The results of some of these tests are shown in Figure 10. It can be seen that, in general, spring extensions encode more relevant information than spring velocities, but that the combination of the two encodes more than either alone. In Figure 10a and b we see that controller A shows some signs of memory capacity, although in general the baseline is already very high. For the avoid trial (Figure 10b) there is a period, starting from around step 550, where the correlation of input segment against input segment is of the opposite sign to that of readout segment against input segment, but the magnitudes are roughly equal. While a negative correlation still indicates a relationship, for the sign of the correlation to change introduces ambiguity, which the trained readout has been able to resolve. However, it appears unlikely that this controller exploits memory capacity. As shown in Figure 5a and b, for both catch and avoid behaviors, initially this controller gradually creeps towards the object as it falls, suggestive of a purely reactive network. The result for controller A1 also indicates a degree of memory capacity, with the network being able to recover more information about earlier input segments than the input stream itself, as shown in Figure 10c and d, and again to resolve the ambiguity we see in the baseline. This is consistent with the general strategy. Unlike all other results, this controller drives away from the object and then returns to it, a behavior that seems of a more proactive character and implies memory of at least which side of the agent the object is on. It should be pointed out that this controller does not make use of feedback. Any present memory is only transient, fading memory.

Figure 10. 

Measuring memory capacity. The linear readout is trained to recover inputs from 10 s ago. Then the input stream and the controller output are split into 10-s segments, and the correlation of each output segment with the prior input segment is calculated at all available points in time. The correlation of the input streams from the two periods is also shown as a baseline. The legend for all four plots is shown in (a). (a) Controller A, trial 5 (catch). (b) Controller A, trial 18 (avoid). (c) Controller Al, trial 5 (catch). (d) Controller Al, trial 18 (avoid). In all plots the baseline trace indicates the zero-memory case, and the memory is the difference between network outputs and this baseline. Typically the baseline is high and the network memory is therefore small, but it should be noted that both networks successfully disambiguate the case when the baseline correlation switches sign and successfully track the sign of past inputs.

Figure 10. 

Measuring memory capacity. The linear readout is trained to recover inputs from 10 s ago. Then the input stream and the controller output are split into 10-s segments, and the correlation of each output segment with the prior input segment is calculated at all available points in time. The correlation of the input streams from the two periods is also shown as a baseline. The legend for all four plots is shown in (a). (a) Controller A, trial 5 (catch). (b) Controller A, trial 18 (avoid). (c) Controller Al, trial 5 (catch). (d) Controller Al, trial 18 (avoid). In all plots the baseline trace indicates the zero-memory case, and the memory is the difference between network outputs and this baseline. Typically the baseline is high and the network memory is therefore small, but it should be noted that both networks successfully disambiguate the case when the baseline correlation switches sign and successfully track the sign of past inputs.

4.3 Perturbations

We can learn something more about these controllers and the difficulty of the search problem by examining the effect on performance of adjusting the evolved parameters. This analysis has only been conducted for controller A1. Parameters are perturbed by adjusting genes and then mapping to phenotypes to evaluate performance. We adjusted genes, one at a time, with a two-part scheme: with fine increments near to the existing value, and larger increments covering the entire possible range.
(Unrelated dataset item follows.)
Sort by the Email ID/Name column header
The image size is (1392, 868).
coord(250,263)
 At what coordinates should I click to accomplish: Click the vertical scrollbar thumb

In our first test (see Figure 11) we used an increment of 0.2 across the whole range, and 0.1 in the range of [−0.2, 0.2] centered about the value already optimized by evolution. At this scale we see a fairly smooth fitness landscape, with few local optima, although as far as only adjusting a single gene at a time goes, there seems to be no possibility of improvement upon this result, from this location in parameter space. However, that does not rule out the possibility of improvement by adjusting multiple parameters simultaneously.

Figure 11. 

Each gene was perturbed one at a time for controller A1. The entire range of values for each gene is explored with resolution 0.2, and the interval of [−0.2, 2] about the evolved gene value is explored with resolution 0.1. Evolved gene values are marked with white asterisks. For many genes the surface contains one or more plateaus, indicating large regions with no cues for evolution to determine which way to move parameters towards their optima. The values of many genes, particularly on the right-hand side of this plot, can be seen to have very little effect on fitness.

Figure 11. 

Each gene was perturbed one at a time for controller A1. The entire range of values for each gene is explored with resolution 0.2, and the interval of [−0.2, 2] about the evolved gene value is explored with resolution 0.1. Evolved gene values are marked with white asterisks. For many genes the surface contains one or more plateaus, indicating large regions with no cues for evolution to determine which way to move parameters towards their optima. The values of many genes, particularly on the right-hand side of this plot, can be seen to have very little effect on fitness.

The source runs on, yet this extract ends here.